Aitken esbozó una sonrisa de satisfacción, como si hubiese superado una gran dificultad, y permaneció unos instantes en silencio, como eligiendo sus palabras con especial cuidado.
—En primer lugar, debo decirle que lamento que su familia, y usted en particular, estén pasando por tiempos tan difíciles. Lo que el marqués de Moncrief ha hecho es, cuanto menos, un acto de un egoísmo despreciable, y ni usted ni nadie que haya sido afectado por sus acciones merece esta vergüenza ni este escrutinio a la que están siendo sometidos...
Tobias apretó los labios en un tenso rictus, pero trató de disimularlo: —Imagino que no ha venido desde tan lejos solo para ofrecerme su consuelo, ¿no, vizconde?
El Alfa negó, pero no se dejó amedrentar por su ironía.

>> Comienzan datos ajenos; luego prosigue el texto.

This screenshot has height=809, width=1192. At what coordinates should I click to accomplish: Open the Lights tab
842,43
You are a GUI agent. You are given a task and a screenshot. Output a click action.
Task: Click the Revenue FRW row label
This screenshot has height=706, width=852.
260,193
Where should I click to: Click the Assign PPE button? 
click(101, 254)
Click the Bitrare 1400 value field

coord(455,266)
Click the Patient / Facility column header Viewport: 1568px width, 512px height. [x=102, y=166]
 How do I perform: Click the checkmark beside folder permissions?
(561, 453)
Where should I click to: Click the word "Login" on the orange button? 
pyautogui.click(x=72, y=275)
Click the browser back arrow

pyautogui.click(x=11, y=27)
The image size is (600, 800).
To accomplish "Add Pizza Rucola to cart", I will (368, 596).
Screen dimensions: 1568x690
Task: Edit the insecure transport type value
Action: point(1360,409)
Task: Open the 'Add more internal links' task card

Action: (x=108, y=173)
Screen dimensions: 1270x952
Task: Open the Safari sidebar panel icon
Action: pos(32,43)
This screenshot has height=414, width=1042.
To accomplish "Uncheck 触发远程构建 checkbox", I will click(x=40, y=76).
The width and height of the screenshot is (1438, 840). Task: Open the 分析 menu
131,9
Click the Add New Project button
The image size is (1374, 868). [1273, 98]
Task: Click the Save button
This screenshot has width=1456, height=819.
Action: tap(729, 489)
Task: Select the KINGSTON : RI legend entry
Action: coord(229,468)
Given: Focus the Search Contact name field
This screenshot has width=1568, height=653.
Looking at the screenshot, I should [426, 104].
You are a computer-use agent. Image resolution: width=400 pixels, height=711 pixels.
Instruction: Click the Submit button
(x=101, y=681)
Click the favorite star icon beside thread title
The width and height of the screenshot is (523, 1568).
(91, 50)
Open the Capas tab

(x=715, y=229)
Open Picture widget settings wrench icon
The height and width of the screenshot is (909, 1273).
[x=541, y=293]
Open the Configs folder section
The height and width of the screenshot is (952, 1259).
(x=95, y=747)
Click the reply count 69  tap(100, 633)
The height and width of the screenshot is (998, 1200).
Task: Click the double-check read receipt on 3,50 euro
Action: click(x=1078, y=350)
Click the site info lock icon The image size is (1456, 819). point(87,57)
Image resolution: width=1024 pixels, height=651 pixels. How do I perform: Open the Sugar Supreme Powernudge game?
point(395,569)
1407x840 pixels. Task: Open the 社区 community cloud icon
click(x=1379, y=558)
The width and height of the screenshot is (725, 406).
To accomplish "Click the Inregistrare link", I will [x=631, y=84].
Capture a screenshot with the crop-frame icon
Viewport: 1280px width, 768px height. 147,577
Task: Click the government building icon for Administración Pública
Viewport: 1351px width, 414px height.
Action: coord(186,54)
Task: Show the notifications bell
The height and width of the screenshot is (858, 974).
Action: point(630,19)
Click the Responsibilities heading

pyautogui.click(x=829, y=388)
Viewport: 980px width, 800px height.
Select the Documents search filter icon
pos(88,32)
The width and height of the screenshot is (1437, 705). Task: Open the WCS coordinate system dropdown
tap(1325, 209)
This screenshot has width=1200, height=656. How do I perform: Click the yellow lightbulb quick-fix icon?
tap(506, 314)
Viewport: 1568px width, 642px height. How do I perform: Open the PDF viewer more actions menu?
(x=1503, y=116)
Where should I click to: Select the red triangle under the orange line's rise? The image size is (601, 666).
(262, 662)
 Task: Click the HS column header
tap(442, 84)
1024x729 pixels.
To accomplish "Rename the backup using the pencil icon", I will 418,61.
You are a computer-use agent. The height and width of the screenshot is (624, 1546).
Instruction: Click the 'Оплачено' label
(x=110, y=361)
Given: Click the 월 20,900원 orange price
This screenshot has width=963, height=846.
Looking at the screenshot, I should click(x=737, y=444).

—Aunque confortarlo es uno de mis objetivos, estaría mintiéndole si dijese que es el único que me ha traído ante su presencia hoy— aclaró con sencillez —. La razón de mi visita es hacerle una propuesta... Una propuesta que no podrá rechazar.
—¿Una propuesta? — Tobias deliberó para sus adentros. Quizás deseaba hacer un negocio con él. Con todos los gastos y deudas que Fabien había dejado atrás, no rechazaría ninguna oportunidad lícita de conseguir un poco más de dinero — ¿Y qué propone, señor Aitken?
El Alfa sonrió y, en un gesto muy íntimo —el más íntimo que había compartido con otro Alfa desde hacía años— acogió sus manos entre las suyas. La calidez que desprendían lo hizo sentirse confiado y, para su sorpresa, a salvo.
En los escasos momentos que precedieron a la respuesta, Tobias jamás habría podido imaginar lo que le sería ofrecido, ni mucho menos, cuánto aquello cambiaría su vida.
—Casarme con usted, Tobias.
𝒀a estaba entrada la tarde cuando Tobias fue a buscar a su hijo.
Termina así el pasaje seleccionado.